This is my first time posting to this forum, but I was wondering if the community might be able some information regarding the circle comparison graph on a student's t-test performed on an XY chart. First off, let me state that I am not a statistical expert and have been only using JMP for a short time now. In the process of trying to convince more people to use it, there have been a few colleagues who question its practicality and the conclusions that we can draw from the data. I was wondering if the community might be able some information regarding the circle comparison graph on a student's t-test performed on an XY chart.
The skepticism was generated from a data set consisting of a table with 500 samples represented by two columns, column (A) being a number between zero and one(ie: 0.4876). Column (B) was a choice of 6 separate conditions (ie: X/Y/Z or X/X/Y). We then generated a "Plot Y by X" and associated column (A) with the "Y" choice in the graph interface and column(B) with with "X" choice so that the data points were grouped into 6 columns on the graph. We then performed a student's t-test and showed the comparison circles on the right of the plot.
Upon presenting the data, there was quite extensive discussion as to the meaning of the circles and if groups could be distinguished and/or indistinguishable. Namely, the size of the circles, their overlap and the math behind everything was put into question. I was wondering if anybody out there in the JMP community could provide some sort of meaningful logic behind the interpretation of such a graph beyond the "95% confidence interval" that JMP gives in the guide book. Specifically, what kind of confidence can we obtain (as observers) from such a comparison and how much rigor should be put into understanding the meaning of circle overlap and size for the interpretation of data.
Thanks in advance,
Can you please post a screenshot of your analysis? My guess is that you are better off focusing your attention to the P-values for the group comparisons rather than the circles which are inherently non-quantitative and are only intended for quick visual reference.
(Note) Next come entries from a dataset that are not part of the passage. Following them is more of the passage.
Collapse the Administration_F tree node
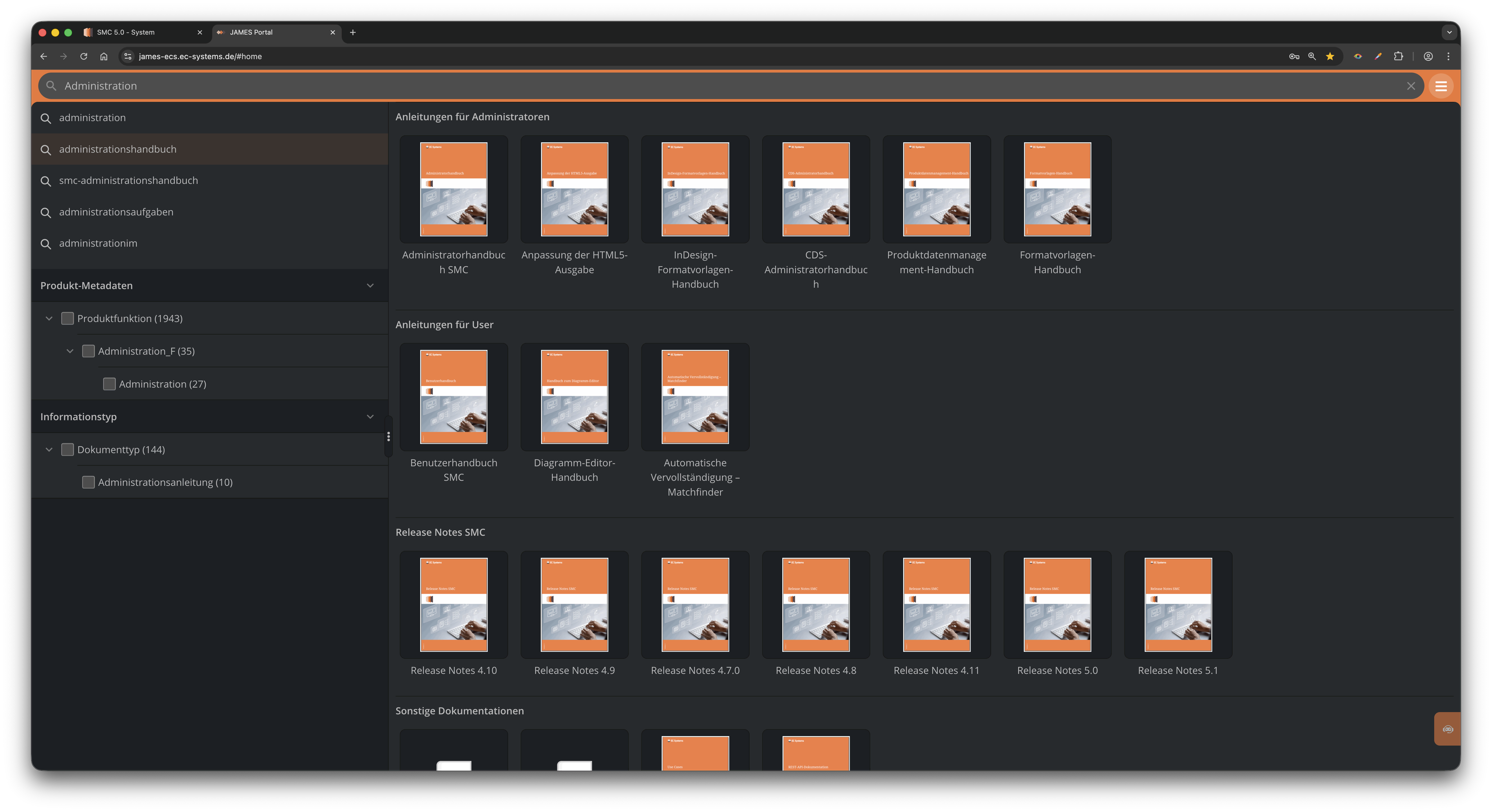Screen dimensions: 1492x812 (70, 351)
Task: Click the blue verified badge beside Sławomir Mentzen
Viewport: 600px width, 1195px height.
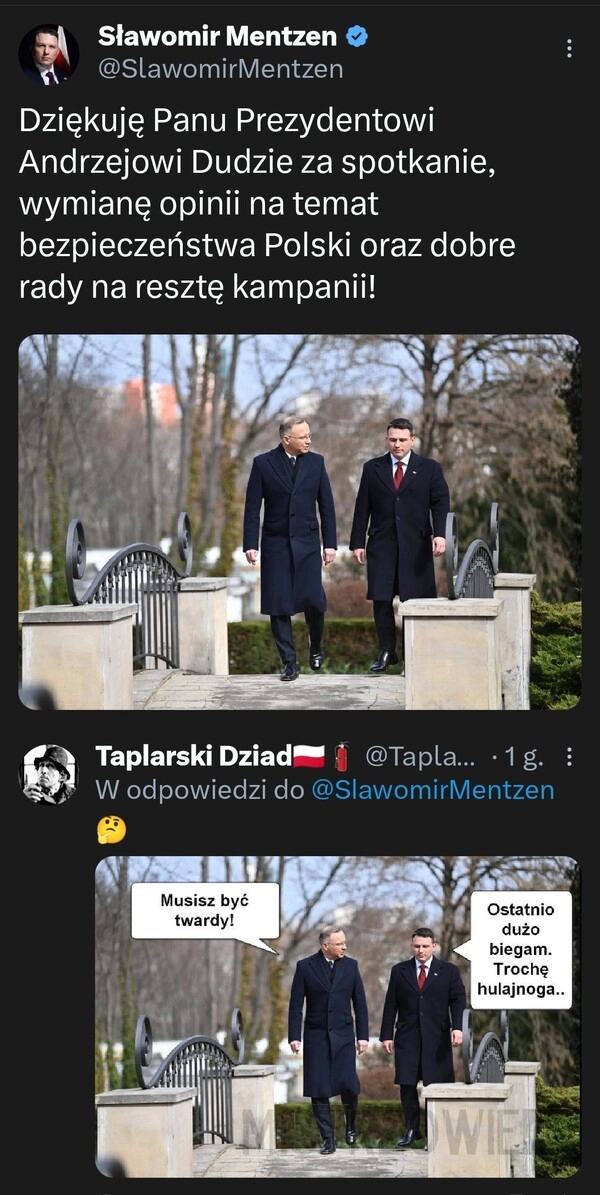Action: 357,36
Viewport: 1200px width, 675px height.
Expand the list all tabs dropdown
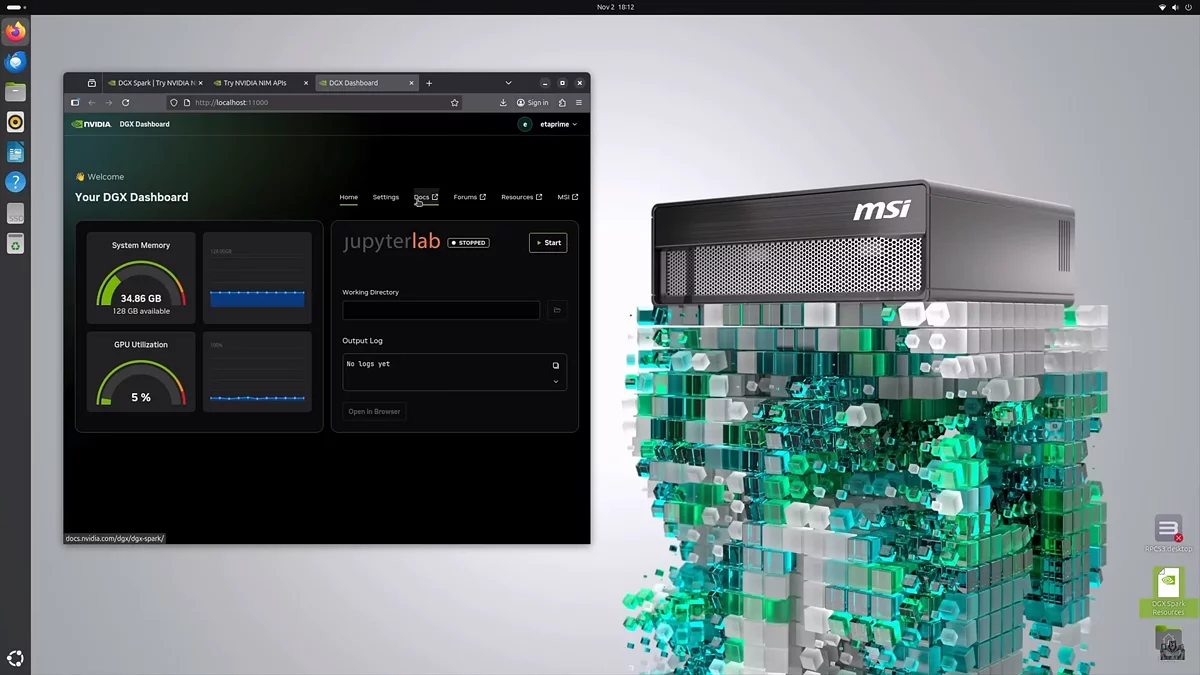click(x=508, y=83)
Unfortunately, I don't currently have access to the exact data set that I am using. However, I have attached a screenshot of the test the visualization that I am alluding to. There are 5 "groups" and a mixed number of data points in each group. Our group is trying to decide how to interpret the relative position of the circles as well as their radii. Any clues as to their meaning and mathematical derivation would be very helpful.
The position of the circles correspond to the means of the various groups. I believe that by default the radii show the 95% confidence interval (someone please correct me if I'm wrong), meaning that the true mean should lie within the circle 95% of the time for data with a normal distribution. You can google "confidence interval" to understand the math behind their derivation. You can better appreciate their meaning and implications by changing the alpha value (via the red arrow drop-down menu) to higher and lower values. Smaller alpha values will lead to circles with larger radii because if you want to be >95% certain that you are capturing the true mean then you need a bigger window.
Thank you very much for the response. Is there any way to better understand the overlap between circles? What would be the statistically correct way to phrase this type of graphical comparison for the sake of statement accuracy?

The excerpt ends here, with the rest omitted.